┌──

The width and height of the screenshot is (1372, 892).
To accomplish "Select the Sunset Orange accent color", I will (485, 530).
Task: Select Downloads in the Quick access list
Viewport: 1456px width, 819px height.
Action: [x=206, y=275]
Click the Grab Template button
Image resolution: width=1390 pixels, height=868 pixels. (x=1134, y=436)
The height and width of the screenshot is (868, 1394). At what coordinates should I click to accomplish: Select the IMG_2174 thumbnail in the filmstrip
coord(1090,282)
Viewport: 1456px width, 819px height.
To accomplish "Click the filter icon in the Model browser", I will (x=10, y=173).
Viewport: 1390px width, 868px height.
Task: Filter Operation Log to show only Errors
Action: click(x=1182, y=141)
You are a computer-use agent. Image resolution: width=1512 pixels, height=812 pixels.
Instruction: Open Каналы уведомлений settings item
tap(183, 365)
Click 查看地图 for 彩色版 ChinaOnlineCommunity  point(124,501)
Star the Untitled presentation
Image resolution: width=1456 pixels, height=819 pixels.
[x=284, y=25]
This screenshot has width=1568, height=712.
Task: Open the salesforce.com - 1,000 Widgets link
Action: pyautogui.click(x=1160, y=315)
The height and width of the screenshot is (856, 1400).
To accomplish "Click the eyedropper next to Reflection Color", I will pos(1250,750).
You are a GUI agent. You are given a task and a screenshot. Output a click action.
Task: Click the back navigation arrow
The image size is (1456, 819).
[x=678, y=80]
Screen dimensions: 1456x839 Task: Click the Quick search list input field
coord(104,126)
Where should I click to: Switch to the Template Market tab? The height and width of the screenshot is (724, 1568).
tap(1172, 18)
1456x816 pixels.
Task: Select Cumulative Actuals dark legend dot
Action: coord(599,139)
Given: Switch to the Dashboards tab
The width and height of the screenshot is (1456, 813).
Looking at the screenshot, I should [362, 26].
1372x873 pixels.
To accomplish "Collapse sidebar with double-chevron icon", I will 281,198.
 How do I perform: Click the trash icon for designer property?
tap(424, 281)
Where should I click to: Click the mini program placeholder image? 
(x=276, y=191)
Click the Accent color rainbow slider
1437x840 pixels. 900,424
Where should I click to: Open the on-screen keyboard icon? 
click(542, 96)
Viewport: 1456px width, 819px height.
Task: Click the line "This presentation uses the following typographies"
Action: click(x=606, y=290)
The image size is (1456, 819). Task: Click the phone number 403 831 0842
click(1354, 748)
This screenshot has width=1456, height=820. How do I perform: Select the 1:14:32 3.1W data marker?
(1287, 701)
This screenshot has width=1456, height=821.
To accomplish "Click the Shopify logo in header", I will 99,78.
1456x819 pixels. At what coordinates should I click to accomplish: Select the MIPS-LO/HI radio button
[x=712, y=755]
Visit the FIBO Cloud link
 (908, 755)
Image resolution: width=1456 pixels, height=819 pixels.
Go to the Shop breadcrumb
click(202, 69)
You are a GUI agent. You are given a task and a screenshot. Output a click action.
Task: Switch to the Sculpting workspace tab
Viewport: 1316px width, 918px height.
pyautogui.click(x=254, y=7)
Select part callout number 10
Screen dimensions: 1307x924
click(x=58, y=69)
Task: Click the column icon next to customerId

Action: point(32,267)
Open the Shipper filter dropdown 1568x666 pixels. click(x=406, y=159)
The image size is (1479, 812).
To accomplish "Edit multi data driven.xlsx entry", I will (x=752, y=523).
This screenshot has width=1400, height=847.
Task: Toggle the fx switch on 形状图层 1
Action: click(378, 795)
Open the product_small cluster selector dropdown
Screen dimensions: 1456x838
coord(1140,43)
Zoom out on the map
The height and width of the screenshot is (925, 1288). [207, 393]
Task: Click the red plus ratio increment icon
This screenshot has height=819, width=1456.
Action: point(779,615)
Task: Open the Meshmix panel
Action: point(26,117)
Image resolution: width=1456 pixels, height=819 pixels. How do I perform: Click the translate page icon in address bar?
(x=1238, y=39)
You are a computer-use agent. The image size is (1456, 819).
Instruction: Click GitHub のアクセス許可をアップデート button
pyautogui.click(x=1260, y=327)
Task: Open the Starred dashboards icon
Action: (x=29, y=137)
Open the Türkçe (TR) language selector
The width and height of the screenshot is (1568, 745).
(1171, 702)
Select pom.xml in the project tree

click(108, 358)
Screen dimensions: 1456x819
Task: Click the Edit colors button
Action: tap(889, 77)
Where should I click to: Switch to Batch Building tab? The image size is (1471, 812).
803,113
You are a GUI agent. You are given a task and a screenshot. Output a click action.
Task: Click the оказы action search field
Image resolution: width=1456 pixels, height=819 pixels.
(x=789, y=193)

└──

__WHAT NEEDS TO BE DONE__: A complete, exact copy of the material is the expected answer.

__ANSWER SECTION__:
The width and height of the screenshot is (1372, 892).
To accomplish "Select the Sunset Orange accent color", I will (485, 530).
Task: Select Downloads in the Quick access list
Viewport: 1456px width, 819px height.
Action: [x=206, y=275]
Click the Grab Template button
Image resolution: width=1390 pixels, height=868 pixels. (x=1134, y=436)
The height and width of the screenshot is (868, 1394). At what coordinates should I click to accomplish: Select the IMG_2174 thumbnail in the filmstrip
coord(1090,282)
Viewport: 1456px width, 819px height.
To accomplish "Click the filter icon in the Model browser", I will (x=10, y=173).
Viewport: 1390px width, 868px height.
Task: Filter Operation Log to show only Errors
Action: click(x=1182, y=141)
You are a computer-use agent. Image resolution: width=1512 pixels, height=812 pixels.
Instruction: Open Каналы уведомлений settings item
tap(183, 365)
Click 查看地图 for 彩色版 ChinaOnlineCommunity  point(124,501)
Star the Untitled presentation
Image resolution: width=1456 pixels, height=819 pixels.
[x=284, y=25]
This screenshot has width=1568, height=712.
Task: Open the salesforce.com - 1,000 Widgets link
Action: pyautogui.click(x=1160, y=315)
The height and width of the screenshot is (856, 1400).
To accomplish "Click the eyedropper next to Reflection Color", I will pos(1250,750).
You are a GUI agent. You are given a task and a screenshot. Output a click action.
Task: Click the back navigation arrow
The image size is (1456, 819).
[x=678, y=80]
Screen dimensions: 1456x839 Task: Click the Quick search list input field
coord(104,126)
Where should I click to: Switch to the Template Market tab? The height and width of the screenshot is (724, 1568).
tap(1172, 18)
1456x816 pixels.
Task: Select Cumulative Actuals dark legend dot
Action: coord(599,139)
Given: Switch to the Dashboards tab
The width and height of the screenshot is (1456, 813).
Looking at the screenshot, I should [362, 26].
1372x873 pixels.
To accomplish "Collapse sidebar with double-chevron icon", I will 281,198.
 How do I perform: Click the trash icon for designer property?
tap(424, 281)
Where should I click to: Click the mini program placeholder image? 
(x=276, y=191)
Click the Accent color rainbow slider
1437x840 pixels. 900,424
Where should I click to: Open the on-screen keyboard icon? 
click(542, 96)
Viewport: 1456px width, 819px height.
Task: Click the line "This presentation uses the following typographies"
Action: click(x=606, y=290)
The image size is (1456, 819). Task: Click the phone number 403 831 0842
click(1354, 748)
This screenshot has width=1456, height=820. How do I perform: Select the 1:14:32 3.1W data marker?
(1287, 701)
This screenshot has width=1456, height=821.
To accomplish "Click the Shopify logo in header", I will 99,78.
1456x819 pixels. At what coordinates should I click to accomplish: Select the MIPS-LO/HI radio button
[x=712, y=755]
Visit the FIBO Cloud link
 (908, 755)
Image resolution: width=1456 pixels, height=819 pixels.
Go to the Shop breadcrumb
click(202, 69)
You are a GUI agent. You are given a task and a screenshot. Output a click action.
Task: Switch to the Sculpting workspace tab
Viewport: 1316px width, 918px height.
pyautogui.click(x=254, y=7)
Select part callout number 10
Screen dimensions: 1307x924
click(x=58, y=69)
Task: Click the column icon next to customerId

Action: point(32,267)
Open the Shipper filter dropdown 1568x666 pixels. click(x=406, y=159)
The image size is (1479, 812).
To accomplish "Edit multi data driven.xlsx entry", I will (x=752, y=523).
This screenshot has width=1400, height=847.
Task: Toggle the fx switch on 形状图层 1
Action: click(378, 795)
Open the product_small cluster selector dropdown
Screen dimensions: 1456x838
coord(1140,43)
Zoom out on the map
The height and width of the screenshot is (925, 1288). [207, 393]
Task: Click the red plus ratio increment icon
This screenshot has height=819, width=1456.
Action: point(779,615)
Task: Open the Meshmix panel
Action: point(26,117)
Image resolution: width=1456 pixels, height=819 pixels. How do I perform: Click the translate page icon in address bar?
(x=1238, y=39)
You are a computer-use agent. The image size is (1456, 819).
Instruction: Click GitHub のアクセス許可をアップデート button
pyautogui.click(x=1260, y=327)
Task: Open the Starred dashboards icon
Action: (x=29, y=137)
Open the Türkçe (TR) language selector
The width and height of the screenshot is (1568, 745).
(1171, 702)
Select pom.xml in the project tree

click(108, 358)
Screen dimensions: 1456x819
Task: Click the Edit colors button
Action: tap(889, 77)
Where should I click to: Switch to Batch Building tab? The image size is (1471, 812).
803,113
You are a GUI agent. You are given a task and a screenshot. Output a click action.
Task: Click the оказы action search field
Image resolution: width=1456 pixels, height=819 pixels.
(x=789, y=193)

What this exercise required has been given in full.